Not all hedge managers are up to the task of maneuvering over such an unsettled landscape, Steinbrugge noted. “We expect this rotation to continue and result in increased demand for managers focused on smaller companies,” he said. “Investors are cautioned to be particularly aware of the capacity constraints of these managers.”

Pension plans have continued to boost their hedge fund exposure over time, even as the number of such funds has contracted (there were too many of them). By 2019, the last full year available, public retirement plans had doubled the hedge fund portion of their portfolios over the preceding decade, to 6.9%. 

The Agecroft report comes as hedge funds scored two good years after several blah ones. According to Hedge Fund Research’s fund-weighted composite, the asset class delivered an average 11.6% advance last year. That still lags behind the S&P 500’s 18.4% showing, although some hedge funds enjoyed blow-out records. Bill Ackman’s Pershing Square, for instance, generated a 70.2% return on credit-default swaps (which, of course, is all about bonds, not stocks).

To Steinbrugge, pension funds should continue to favor hedge funds, as retirement programs increasingly seek investments that are not correlated to the S&P 500 and other standard fare.

Hedge funds are prime components of the alternative investment category, which also contains private equity, real estate, and commodities. Commodity trading advisers (CTAs), a type of hedge fund focused on commodity futures, are seeing increased pension plan demand, he wrote.

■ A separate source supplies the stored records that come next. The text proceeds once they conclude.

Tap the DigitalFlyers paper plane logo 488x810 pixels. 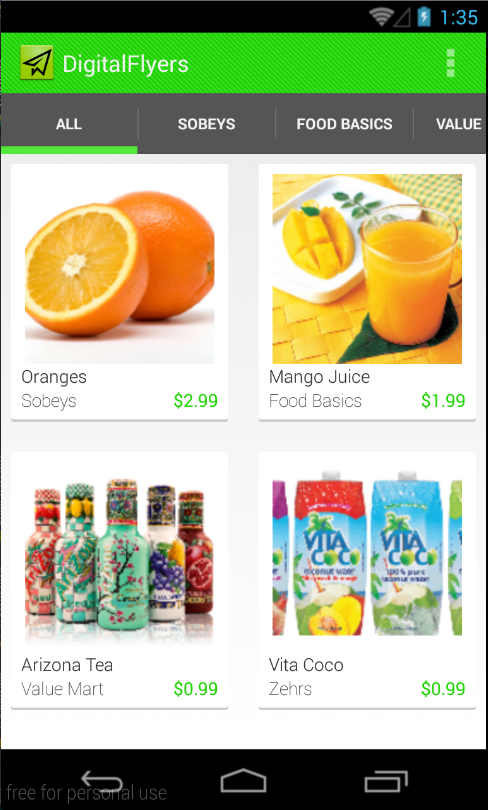(x=37, y=63)
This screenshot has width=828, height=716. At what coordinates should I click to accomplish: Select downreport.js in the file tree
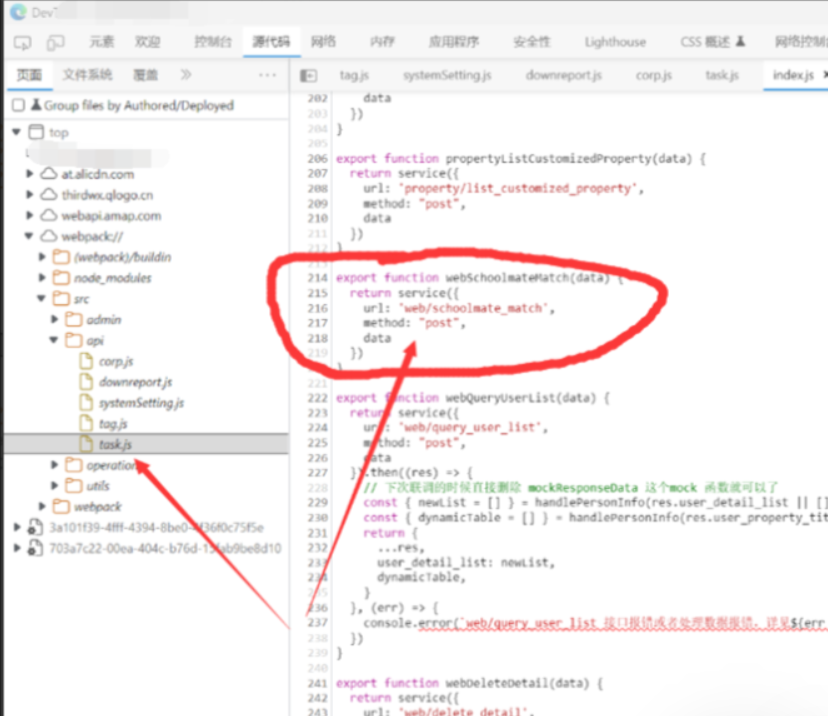(x=135, y=382)
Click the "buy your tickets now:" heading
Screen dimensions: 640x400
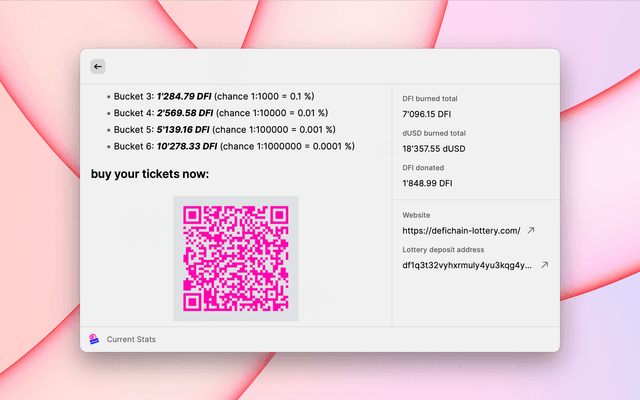pos(150,174)
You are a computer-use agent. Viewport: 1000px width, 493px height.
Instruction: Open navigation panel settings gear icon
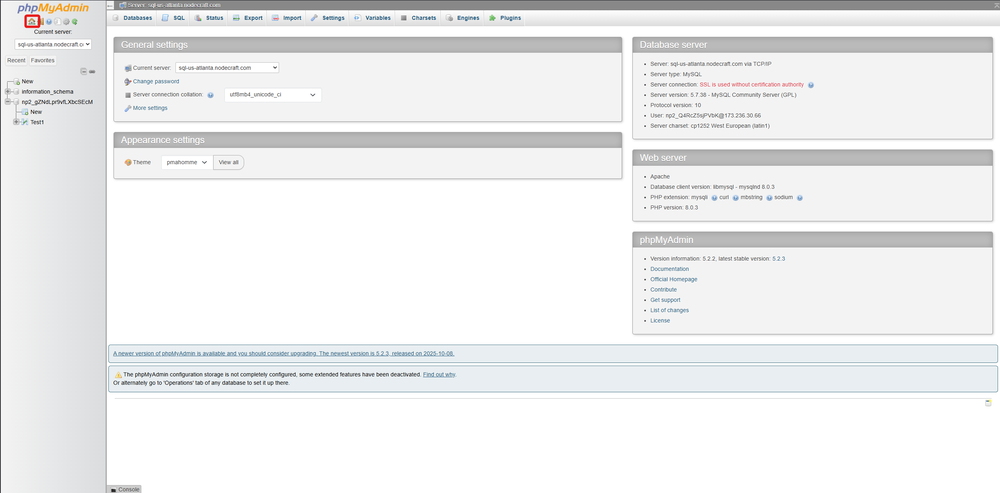[66, 21]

Agecroft found that other strategies displaying high investor demand include global macro (52%), multi-strategy (52%), equity market neutral (48%) and emerging markets (47%). Increasingly, hedge fund investors also were interested in environmental, social, and governance (ESG) themes, the study stated.

One intriguing finding was that large investors, pension programs in particular, are more and more comfortable with smaller and newer funds. The reason, Steinbrugge said, was that pension plans have built out their research staffs and thus are better equipped to foray beyond the tried and true.

The survey indicated that 36% of investors would consider putting money into new fund launches, 68% were open to funds with less than $100 million, and only 2% said they required a fund to be $1 billion or larger. They were also asked about the minimum length of track record, with 39% willing to invest with less than a one-year in operation, representing a jump from previously, and 94% with a three-year tenure.